Mother's day is, well, upon us (ok, its tomorrow). And I'm happy/sad/anxious/overdoing it with the whole thing, yes, already. But (yes, there'll be plenty of buts) it's a decently important holiday... though I acknowledge , that I have a problem, so I'll need to say this in hushed tones.

I don't think I need to change. I mean there are plenty of other news outlets out there that get off (way off, nasty style) on bad news, and I'm sure going overboard for valentines day (think 17 elaborate gifts for a cubby full of toddlers), and what isn't worth celebrating more than earth-day?! Three kings day?! Sheep Shearing Saturday? Err... the second coming of my 26 and a half birthday?! I like to think I find the god in small things. And god is so embedded in celebrations.

Obvious bias: I like to find things to celebrate. I can celebrate (and nearly do) ey'thing.

When I was a kid, my mom always got me "surprises". I'm talking before her strangely assembled bags of random items, but one, maybe two desired gifts inside. A pinwheel. One or two Andees. The Do the Right Thang VHS (no comment). But things I wanted and that were in fact surprising. It's genetic you know, even Zora's second favorite (or most used word) besides no of course, is SURPRISE.

But I realize not all folks have it in them to celebrate. That, as I said in my last post, some celebrations just don't make sense considering context, relationship; reality. And I get that. I understand.

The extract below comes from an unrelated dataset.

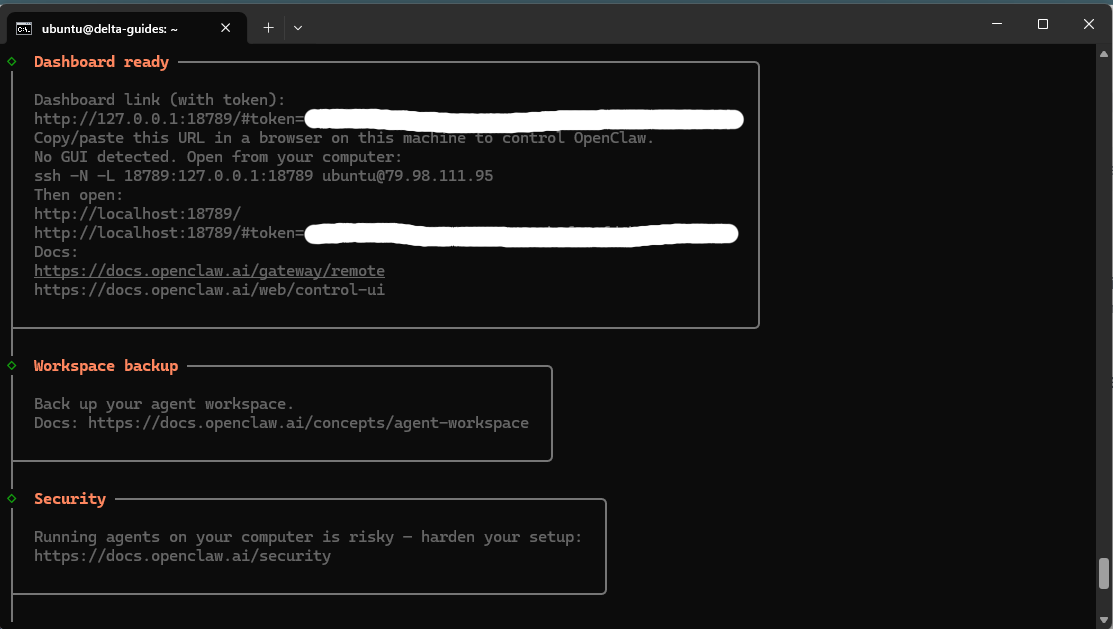Click the green diamond beside Workspace backup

Even how I approach wanting to get to happy is likely a lot (hi Brian), and so, I get that too.

I understand.

And I will continue to hunt for happy, for celebratory, for mother's day and evacuation day alike, cause thats who and where I am.

Mazal tov and #Kanyeshrug

D

2 comments:

  1. oh girl, i get you. i used to be a "holiday ho", but now have matured into..well...somebody else please please please do it for once!! you are a young mommy, i think you want to make everything magical, isn't that all part of it?? be you. nobody else can, and you are fabulous!!!

    ReplyDelete
  2. Yeah, I wonder if it is the new-parenthood piece, and if I'll eventually give someone else a turn. That's comforting to hear that I can and may evolve. :) as well, thanks namesake for the shout out. I think you're pretty awesome too.